━━━ Data supplied
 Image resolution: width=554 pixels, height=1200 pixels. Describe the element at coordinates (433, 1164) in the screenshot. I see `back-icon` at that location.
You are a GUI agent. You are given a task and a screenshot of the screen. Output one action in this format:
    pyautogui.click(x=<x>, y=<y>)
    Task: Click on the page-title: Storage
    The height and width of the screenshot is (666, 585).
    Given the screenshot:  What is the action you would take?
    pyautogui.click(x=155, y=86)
━━━━━━
━━━ Data supplied
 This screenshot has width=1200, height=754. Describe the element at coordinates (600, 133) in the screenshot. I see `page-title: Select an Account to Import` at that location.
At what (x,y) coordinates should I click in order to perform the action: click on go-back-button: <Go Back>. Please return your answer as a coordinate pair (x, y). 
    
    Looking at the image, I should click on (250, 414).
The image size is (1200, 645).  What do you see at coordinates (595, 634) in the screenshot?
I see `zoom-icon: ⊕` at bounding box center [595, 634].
━━━━━━
━━━ Data supplied
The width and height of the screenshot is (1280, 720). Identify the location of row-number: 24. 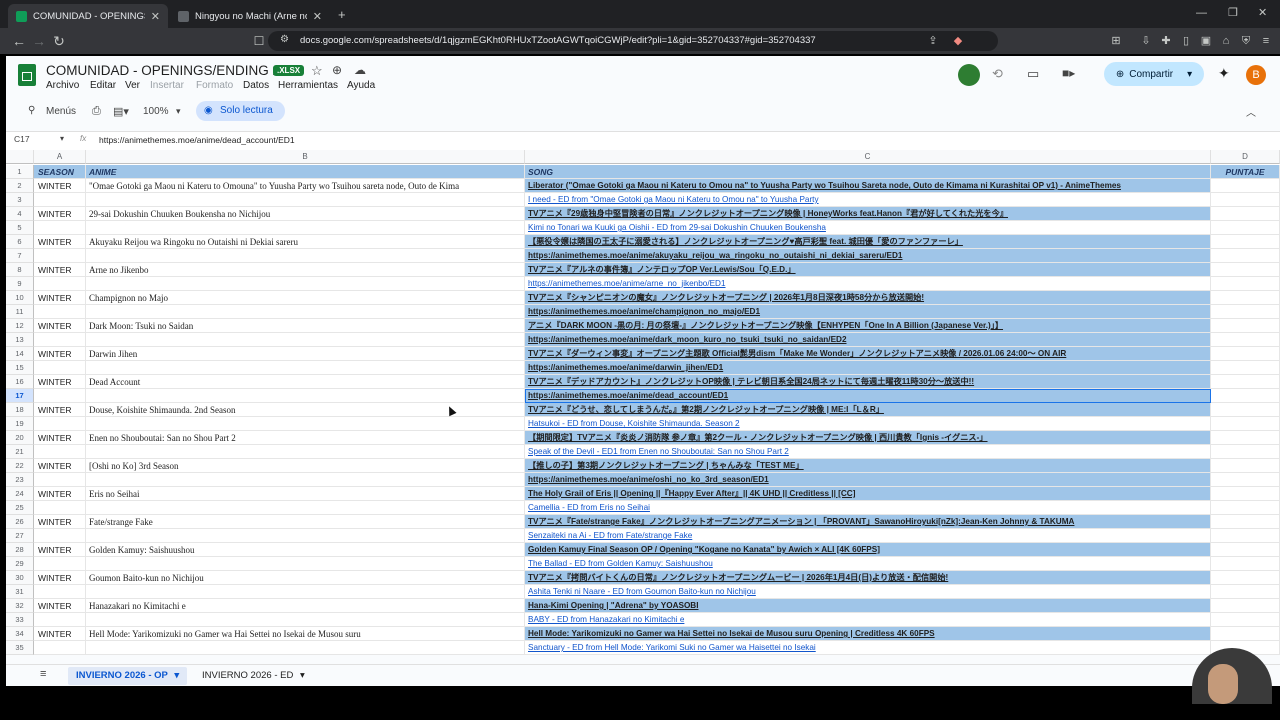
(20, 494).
━━━━━━
Task description: Render the data as a Markdown table with the columns Number and Content, starting with the line that contains "Image resolution: width=554" and continuing through the line that contains "pyautogui.click(x=155, y=86)". Include both of those lines and leave out any blank lines.

Answer:
| Number | Content |
|---|---|
| 1 |  Image resolution: width=554 pixels, height=1200 pixels. Describe the element at coordinates (433, 1164) in the screenshot. I see `back-icon` at that location. |
| 2 | You are a GUI agent. You are given a task and a screenshot of the screen. Output one action in this format: |
| 3 |     pyautogui.click(x=<x>, y=<y>) |
| 4 |     Task: Click on the page-title: Storage |
| 5 |     The height and width of the screenshot is (666, 585). |
| 6 |     Given the screenshot:  What is the action you would take? |
| 7 |     pyautogui.click(x=155, y=86) |